The plugin writes HomeViewModel.kt to the output directory. The interface mirrors every public property and method.

generated kotlin
// GENERATED by GenerateViewModelStubsTask — do not edit.
package com.example.ui.home

import kotlinx.coroutines.flow.StateFlow

interface HomeViewModel {
    val isLoading: StateFlow<Boolean>
    val errorMessage: String?
    val items: StateFlow<List<Item>>

    fun loadData(
        userId: String
    )
    suspend fun refresh()
}

Generated Stub

The plugin also writes HomeViewModelStub.kt. Every property has a sensible default; every method has a no-op body (or returns a default value).
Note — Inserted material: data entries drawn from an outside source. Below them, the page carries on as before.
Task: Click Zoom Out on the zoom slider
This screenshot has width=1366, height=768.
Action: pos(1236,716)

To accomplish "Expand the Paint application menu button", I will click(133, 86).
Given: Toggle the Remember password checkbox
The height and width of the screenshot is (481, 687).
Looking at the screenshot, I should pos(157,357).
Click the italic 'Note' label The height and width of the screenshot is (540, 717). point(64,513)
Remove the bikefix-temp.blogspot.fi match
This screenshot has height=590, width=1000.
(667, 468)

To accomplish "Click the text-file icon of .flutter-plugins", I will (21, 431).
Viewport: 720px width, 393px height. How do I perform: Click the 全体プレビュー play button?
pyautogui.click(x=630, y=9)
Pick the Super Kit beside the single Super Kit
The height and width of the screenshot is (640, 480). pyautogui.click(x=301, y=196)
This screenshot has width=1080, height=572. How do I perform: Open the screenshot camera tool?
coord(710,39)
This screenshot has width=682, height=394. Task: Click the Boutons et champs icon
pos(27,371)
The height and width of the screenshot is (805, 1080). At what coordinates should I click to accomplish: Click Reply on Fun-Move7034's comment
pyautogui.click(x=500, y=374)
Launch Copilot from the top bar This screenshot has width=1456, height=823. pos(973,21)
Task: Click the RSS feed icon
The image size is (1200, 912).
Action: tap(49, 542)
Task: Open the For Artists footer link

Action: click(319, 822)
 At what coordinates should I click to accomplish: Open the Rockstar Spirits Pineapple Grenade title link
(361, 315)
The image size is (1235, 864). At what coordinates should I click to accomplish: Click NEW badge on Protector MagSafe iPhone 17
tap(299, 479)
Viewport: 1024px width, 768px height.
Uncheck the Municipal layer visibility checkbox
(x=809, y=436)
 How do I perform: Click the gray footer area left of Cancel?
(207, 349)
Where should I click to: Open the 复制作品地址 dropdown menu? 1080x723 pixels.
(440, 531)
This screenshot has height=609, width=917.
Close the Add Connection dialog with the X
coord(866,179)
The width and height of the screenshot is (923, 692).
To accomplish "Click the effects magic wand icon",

The stub is immediately usable in previews and tests.

generated kotlin
// GENERATED by GenerateViewModelStubsTask — do not edit.
package com.example.ui.home

import kotlinx.coroutines.flow.MutableStateFlow
import kotlinx.coroutines.flow.StateFlow

class HomeViewModelStub(
    override val isLoading: StateFlow<Boolean> = MutableStateFlow(false),
    override val errorMessage: String? = null,
    override val items: StateFlow<List<Item>> = MutableStateFlow(emptyList()),
) : HomeViewModel {
    override fun loadData(userId: String) {}
    override suspend fun refresh() {}
}

Using the stub in a Compose preview

kotlin
@Preview
@Composable
fun HomeScreenPreview() {
    HomeScreen(viewModel = HomeViewModelStub())
}

// Or customise the stub for a specific preview state
@Preview
@Composable
fun HomeScreenLoadingPreview() {
    HomeScreen(
        viewModel = HomeViewModelStub(
            isLoading = MutableStateFlow(true),
        )
    )
}

Parser Behavior

The parser is intentionally simple and regex-based — it does not resolve types or run the Kotlin compiler. Understanding its scope helps you use the plugin effectively.

What is extracted

  • All public (and package-private) val / var properties with an explicit type annotation.
  • All public and suspend functions at the class body level.
  • Package declaration and all import statements (for use in generated files).

What is skipped

  • private, protected, and internal members.
  • Properties without an explicit type (e.g., val x = 42 — no type).
  • Companion objects, init blocks, nested classes, inner classes.
  • Members at depth > 1 (nested in lambdas, inner blocks, etc.).

Limitation

Because the parser does not resolve types, it copies import statements verbatim. If a type used in the ViewModel is not imported (e.g., it is in the same package), the generated files will compile fine. If a type is imported but unused after extraction, the Kotlin compiler will issue a warning.

Type Defaults

The stub generator maps each property type to a default value expression. The following table shows the built-in mappings:

Type Default expression
T?null
Booleanfalse
Int0
Long0L
Float0f
Double0.0
String""
StateFlow<T>MutableStateFlow(<default for T>)
MutableStateFlow<T>MutableStateFlow(<default for T>)
SharedFlow<T>MutableSharedFlow()
LiveData<T>MutableLiveData(<default for T>)
List<T>emptyList()
Map<K, V>emptyMap()
Set<T>emptySet()
CoroutineScopeCoroutineScope(SupervisorJob())
IntRange0..0
ClosedFloatingPointRange<T>0f..1f
anything elseTODO("Provide default for T")

For types that fall through to TODO(), the stub will still compile but will throw a NotImplementedError if that property is accessed during a test or preview. Replace it by providing the value via the constructor parameter.